It’s old news that our society is divided. We’re divided economically, culturally, socially, racially and politically. To many, such diversity is a good thing, especially if we can peacefully coexist. If those who belong to private clubs, often many of whom are community leaders can show such a harmonious atmosphere at their clubs, maybe society as a whole can benefit by example.
Among the things I’ve learned in 40 years in the golf industry is that clubs have their own unique cultures and there is often division and conflict within those cultures. Today’s clubs are encountering a variety of challenges that are likely to cause rifts between the various member groups that need to be anticipated, planned for and addressed in a timely manner.
First and foremost, club memberships are (always) evolving. Older members move or pass on and the next generation seeks to put their imprint on the club, often to the dismay of the remaining older crowd. In many cases, especially in the COVID/Post COVID era, clubs are attracting younger families who see the club as a safe haven for their family recreation. This can often conflict with the club’s traditions and require the installation of facilities like fitness centers and enhanced practice areas and family activities like drive-in movies, fireworks and Pizza nights. The younger generation also resists overbearing rules like dress codes, prohibiting cell phones or music and not allowing use of the golf course for other activities like running, walking, mountain biking and dog walking.
Club membership is changing and a variety of different activities may be required to stay relevant.
Among the most relevant of cultural changes is likely to be diversity. Just recently, the National Club Association (NCA) established the Diversity, Equity and Inclusion (DEI) Committee, charged with developing programs and guidelines for clubs to follow in areas heretofore considered a weak spot in the private club industry.
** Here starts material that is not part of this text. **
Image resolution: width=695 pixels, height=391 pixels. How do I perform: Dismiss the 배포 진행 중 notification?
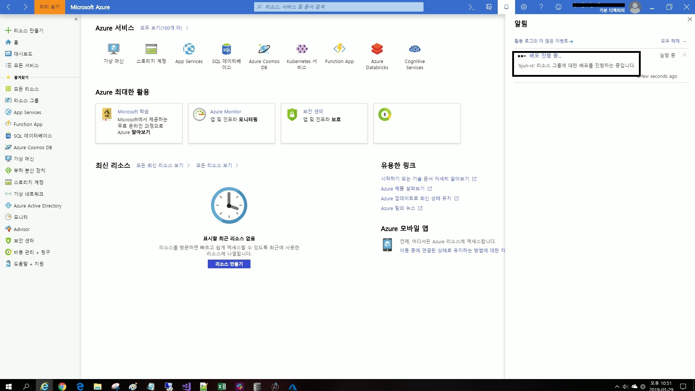coord(684,55)
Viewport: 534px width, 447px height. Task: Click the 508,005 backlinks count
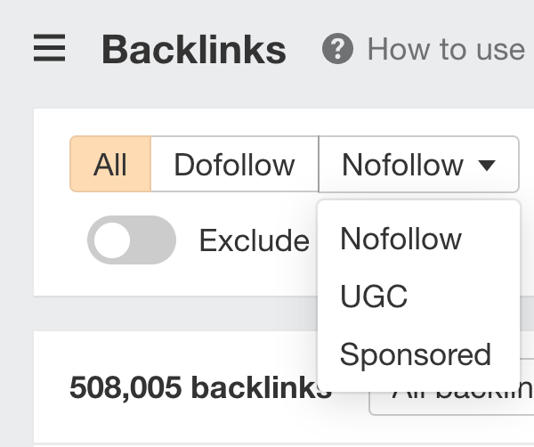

Areas discussed in our first meeting, held earlier in January, 2021 included the promotion of cultural and racial diversity and gender equity in membership, management and staff hiring and images and symbols (names and logos).
A survey conducted by NCA staff revealed that the vast majority of clubs (78%) do not have DEI included in the club’s mission for members and 80% fail to include for employees. Even more clubs (90% and 94%) do not have DEI committees for members or employees. The fact that NCA has established a DEI committee is good news. Private clubs have long been known for exclusionary policies or insensitive symbols and it’s safe to say that one good thing that happened in 2020 was an increased awareness of the the problem resulting from the social unrest we’ve experienced of late.
Though I wholeheartedly support a private club’s RIGHT to exclusionary policies, just because they can is no reason to do so. Inclusion is good business. For sure, today’s clubs are largely more progressive than 40 years ago, when most private clubs were exclusive based on religion, race and often nationality. Most today have some level of integration, though few clubs actually “look like America”. If private clubs seek to attract the next generation of members, diversity will be a must. Accordingly, it’s good business for the private club advocacy organization (NCA) to lead the way in promoting DEI at its member clubs and beyond.